Published in final edited form as: Cell Rep. 2016 Jan 21;14(4):872–884. doi: 10.1016/j.celrep.2015.12.084

(A) WT yHsp90-His₆ yeast cells with endogenously Myc-epitope-tagged yMps1 were treated with 40 μM GB for indicated time points in liquid YPDA media. The stability of yMps1-Myc was assessed by immunoblotting.

(B) WT yHsp90-His₆ yeast cells with endogenous yMps1-Myc were treated with either 40 μM GB for 24 hr or 50 mM proteasome inhibitor MG132 for 24 hr. Cells were also pretreated with MG132 1 hr prior to treatment with GB.

(C) Yeast cells expressing yHsp90-His₆ (WT), T101A, and T101E with endogenous yMps1-Myc were treated with 100 μg/ml CHX. yHsp90-His₆ and yMps1-Myc proteins were detected by immunoblotting at the indicated times. Data were also quantified and presented as bar charts. Error bars represent SD. OD, optical density.

(D) Yeast with yHsp90-His₆ (WT), T101A-yHsp90-His₆ (T101A), and T101E-yHsp90-His₆ (T101E) mutants with endogenous yMps1-Myc were used to isolate yHsp90-His₆ by Ni-NTA, and interaction of yMps1 was examined by immunoblotting.
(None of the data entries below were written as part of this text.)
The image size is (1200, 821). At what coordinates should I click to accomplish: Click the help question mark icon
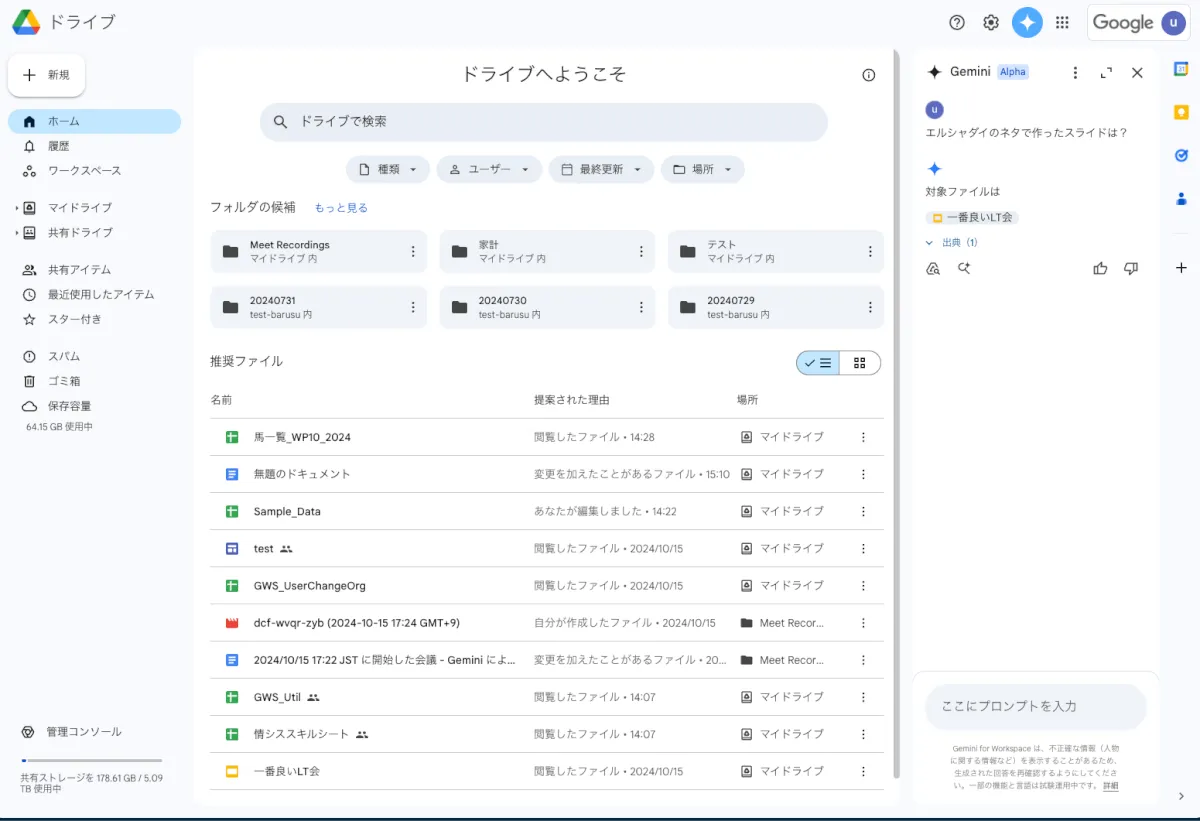tap(957, 22)
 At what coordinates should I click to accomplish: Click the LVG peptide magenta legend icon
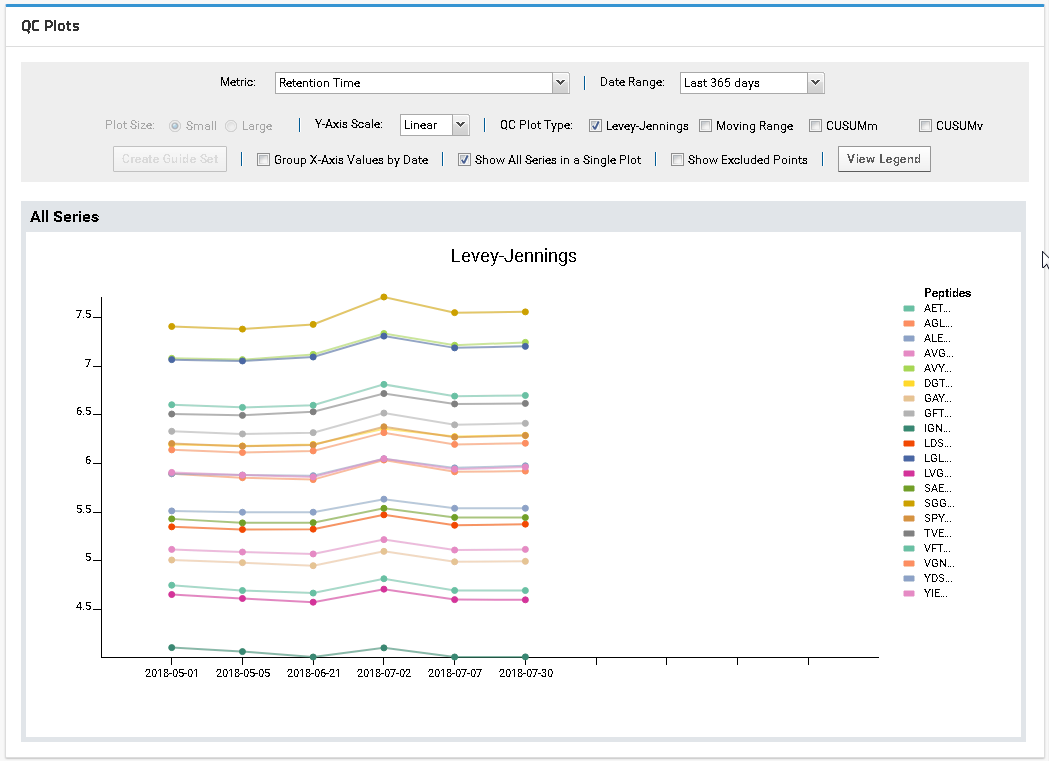[x=909, y=474]
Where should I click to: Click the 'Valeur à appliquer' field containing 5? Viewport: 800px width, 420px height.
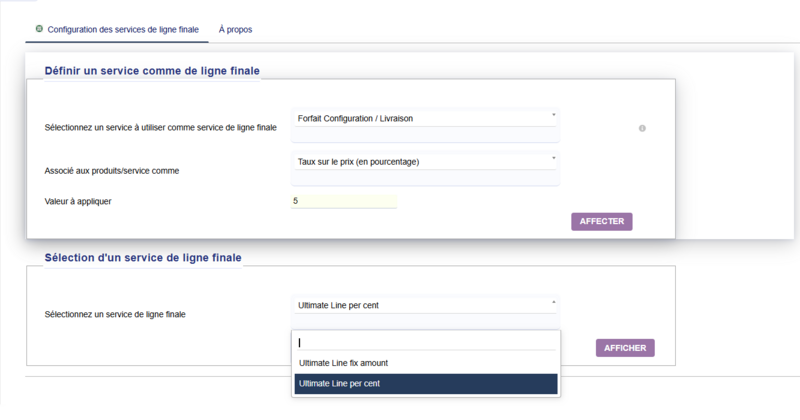(x=343, y=201)
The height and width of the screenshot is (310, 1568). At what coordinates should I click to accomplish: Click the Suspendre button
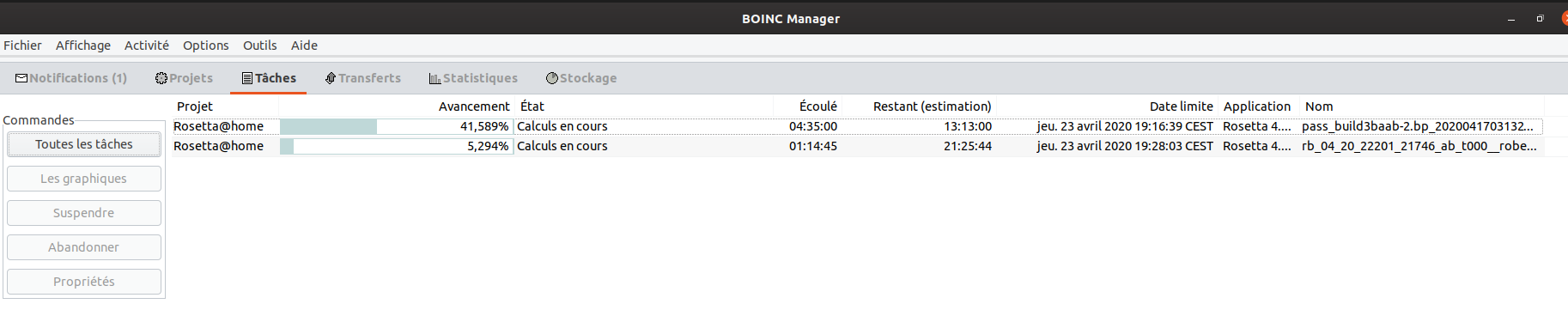84,213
Empty plasmid was used as a control (C).

(E) HEK293 cells were transfected with empty plasmid (C), hHsp90α-FLAG (WT), T115A-hHsp90α-FLAG (T115A), or T115E-hHsp90α-FLAG (T115E). Hsp90-FLAG was immunoprecipitated (IP) with anti-FLAG M2 affinity gel, and interaction of human Mps1 was examined by immunoblotting.

(F) yMps1-Myc was isolated from yeast cells expressing yHsp90-His₆ (WT), T101A-yHsp90-His₆ (T101A), and T101E-yHsp90-His₆ (T101E). yMps1 activity was examined by immunoblotting using pan-phospho-threonine antibody.

(G) Flow cytometry analysis of yHsp90-His₆ (WT), T101A-yHsp90-His₆ (T101A), and T101E-yHsp90-His₆ (T101E) mutants grown in liquid YPDA over-night at 25°C. 57% of WT, 54% of T101A, and 77% of T101E cells were arrested in G2.

(H) yHsp90-His₆ (WT) and T101A-yHsp90-His₆ (T101A) cells containing GAL-yMPS1-GST were grown in liquid YP-raffinose overnight at 25°C and then transferred to YP-galactose for 2 hr at 25°C. Flow cytometry analysis revealed only WT cell accumulation in G2 (75%).

(I) Budding morphology of distributions in WT, T101, and mps1-1 yeast mutants. Cells were arrested in G1 with an α-factor at 25°C and then released in medium containing 20 μg/ml nocodazole for 4 hr at either 25°C or 37°C. 100 cells were scored for large buds (L), multiply budded (M), and unbudded (U). Cells were scored from three independent experiments.

All data represent mean ± SD. **p < 0.005.